(Data items)
-*-*-
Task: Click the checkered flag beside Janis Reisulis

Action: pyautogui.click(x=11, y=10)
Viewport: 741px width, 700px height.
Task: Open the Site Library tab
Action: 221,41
-*-*-
Give the entries again, every one of them exactly.

:: RESULT FOR THIS EXERCISE ::
Task: Click the checkered flag beside Janis Reisulis

Action: pyautogui.click(x=11, y=10)
Viewport: 741px width, 700px height.
Task: Open the Site Library tab
Action: 221,41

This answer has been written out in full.